Trading is not guessing, but a game of conditional scenarios, where your profit depends on your ability to weigh probabilities and act according to the plan.

🔄 "If → then" is your decision-making algorithm

1. "If the price holds the level as support" → I consider buying or a long position.

2. "If the price breaks the level and turns it into resistance" → I prepare for a short or expect further decline.

3. "If the price fluctuates in uncertainty" → I stay out of the market or reduce my position size.

🎯 Key principles

- There are no absolute predictions. There is only the optimal response to current conditions.

- Market depth is determined by actions, not opinions of random people. Ignore the noise ("It will go up/down!") — such comments usually come from those who are losing money and looking for someone to blame.

- Risk management is your insurance. Even with a high probability scenario, always consider: "What if I'm wrong?"

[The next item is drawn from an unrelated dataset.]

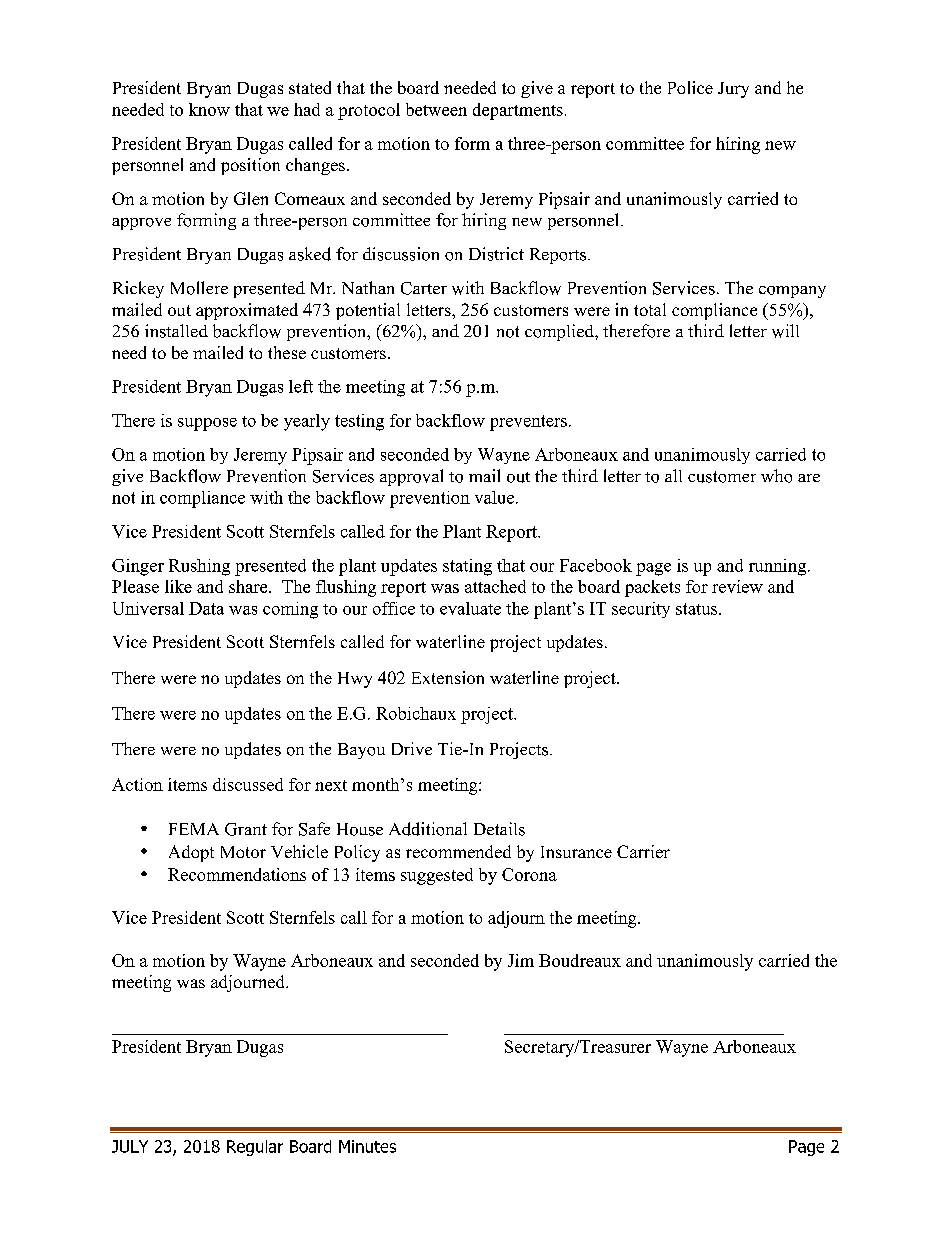 The image size is (952, 1233). Describe the element at coordinates (733, 90) in the screenshot. I see `Jury` at that location.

📊 How to train probabilistic thinking?

1. Record your hypotheses before entering a trade:

- "I'm buying here because..."

- "Stop-loss below the level because..."

2. Analyze mistakes. If the price went against you — was the breakout statistically significant? Or did you ignore the context?

3. Use historical data. How often has this level worked as support/resistance in the past?

💡 Professional philosophy

> "The market is a mirror of your discipline. The clearer your 'if → then' rules, the less emotion and more system in your results."

P.S. Your main asset is not predictions, but flexibility and readiness to adapt. Focus on the process, and profit will be a consequence.